With nearly half of UK businesses (45 per cent) being apprehensive about hiring someone with a disability because of fears they wouldn’t be able to do the job, British employers are worsening an already discriminatory employment system for the disabled.
Despite 19 per cent of the working population being disabled, disabled people are more than twice as likely to be unemployed as non-disabled people according to Labour Force Survey April to June 2016 by Office for National Statistics. So why are employers so hesitant in hiring?
Not-for-profit disability organisation Purple is highlighting how daunting the employment process can be for employees with disabilities who are cautious about moving roles due to barriers and stereotypes.
Purple’s recent nationwide survey of one thousand businesses, also discovered a fifth of hiring managers (22 per cent) admitted they were worried about interviewing someone with a disability in case they do or say the wrong thing. Fears from interviewers also included using the incorrect terminology (32 per cent) and not knowing whether they should help with things such as opening doors or pulling out chairs (38 per cent).

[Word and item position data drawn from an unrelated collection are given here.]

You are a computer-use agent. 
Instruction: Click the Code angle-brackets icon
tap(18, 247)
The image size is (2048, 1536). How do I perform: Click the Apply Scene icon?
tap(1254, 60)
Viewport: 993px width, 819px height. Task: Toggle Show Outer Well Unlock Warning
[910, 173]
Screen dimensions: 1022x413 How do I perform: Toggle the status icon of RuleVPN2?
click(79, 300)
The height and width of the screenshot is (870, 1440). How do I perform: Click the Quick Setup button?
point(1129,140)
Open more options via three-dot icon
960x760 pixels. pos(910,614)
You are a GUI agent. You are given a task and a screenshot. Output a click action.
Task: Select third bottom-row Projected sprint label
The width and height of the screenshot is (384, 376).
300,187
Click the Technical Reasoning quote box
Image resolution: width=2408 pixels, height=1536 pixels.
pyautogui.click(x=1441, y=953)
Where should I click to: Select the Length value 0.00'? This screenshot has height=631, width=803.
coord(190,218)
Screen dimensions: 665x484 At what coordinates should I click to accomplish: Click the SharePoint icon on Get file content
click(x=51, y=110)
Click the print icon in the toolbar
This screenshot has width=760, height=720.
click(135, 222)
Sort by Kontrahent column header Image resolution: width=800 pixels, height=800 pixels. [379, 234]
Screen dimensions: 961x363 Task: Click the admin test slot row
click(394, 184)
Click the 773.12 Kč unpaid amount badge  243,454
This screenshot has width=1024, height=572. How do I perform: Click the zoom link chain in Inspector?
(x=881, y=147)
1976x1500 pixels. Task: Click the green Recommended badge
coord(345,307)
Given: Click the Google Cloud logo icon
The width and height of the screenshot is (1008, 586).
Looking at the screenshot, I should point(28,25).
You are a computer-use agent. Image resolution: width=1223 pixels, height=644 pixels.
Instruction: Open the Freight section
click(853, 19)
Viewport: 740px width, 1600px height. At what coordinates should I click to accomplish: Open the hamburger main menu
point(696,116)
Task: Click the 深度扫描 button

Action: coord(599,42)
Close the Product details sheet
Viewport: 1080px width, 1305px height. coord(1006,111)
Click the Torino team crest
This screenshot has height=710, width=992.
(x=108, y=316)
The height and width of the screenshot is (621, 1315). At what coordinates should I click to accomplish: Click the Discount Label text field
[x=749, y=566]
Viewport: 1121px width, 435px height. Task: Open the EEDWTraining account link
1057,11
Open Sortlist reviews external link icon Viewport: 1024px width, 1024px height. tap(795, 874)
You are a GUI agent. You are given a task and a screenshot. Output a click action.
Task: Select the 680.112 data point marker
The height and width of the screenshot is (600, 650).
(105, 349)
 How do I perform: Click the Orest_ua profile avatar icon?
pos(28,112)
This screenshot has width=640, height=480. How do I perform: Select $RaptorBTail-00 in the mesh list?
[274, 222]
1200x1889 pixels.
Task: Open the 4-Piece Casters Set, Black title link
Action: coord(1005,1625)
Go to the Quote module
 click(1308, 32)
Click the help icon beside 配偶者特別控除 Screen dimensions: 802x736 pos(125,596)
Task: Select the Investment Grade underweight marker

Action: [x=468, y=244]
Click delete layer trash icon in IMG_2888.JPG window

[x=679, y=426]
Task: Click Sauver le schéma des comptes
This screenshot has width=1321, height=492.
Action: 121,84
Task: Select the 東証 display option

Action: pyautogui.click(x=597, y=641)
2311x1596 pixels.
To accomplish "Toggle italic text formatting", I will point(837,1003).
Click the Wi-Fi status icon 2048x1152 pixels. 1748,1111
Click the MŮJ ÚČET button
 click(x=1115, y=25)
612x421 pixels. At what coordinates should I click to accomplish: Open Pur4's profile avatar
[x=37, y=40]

“We know changing jobs with new responsibilities and colleagues is a scary prospect for anyone but this is even more complicated for disabled workers who might find themselves facing attitudinal barriers with prospective employers,” says Purple Chief Executive and disability equality champion, Mike Adams OBE.
Disabled workers do have needs and despite societal progress, disability discrimination is one of the worst examples of inequality facing the world. Take India for example - there are 70 million people in the country with a disability however only around 100,000 are actually in employment according to Disabled World.
“There is still much more work to be done to change opinion and we need to understand and respond systematically to disabled workers' needs,” Mike says.
Prejudice in interviews and physical barriers in the workplace still prevent many employers hiring people with disabilities and the result frequently ends with businesses losing out on qualified members of staff and as a consequence, money.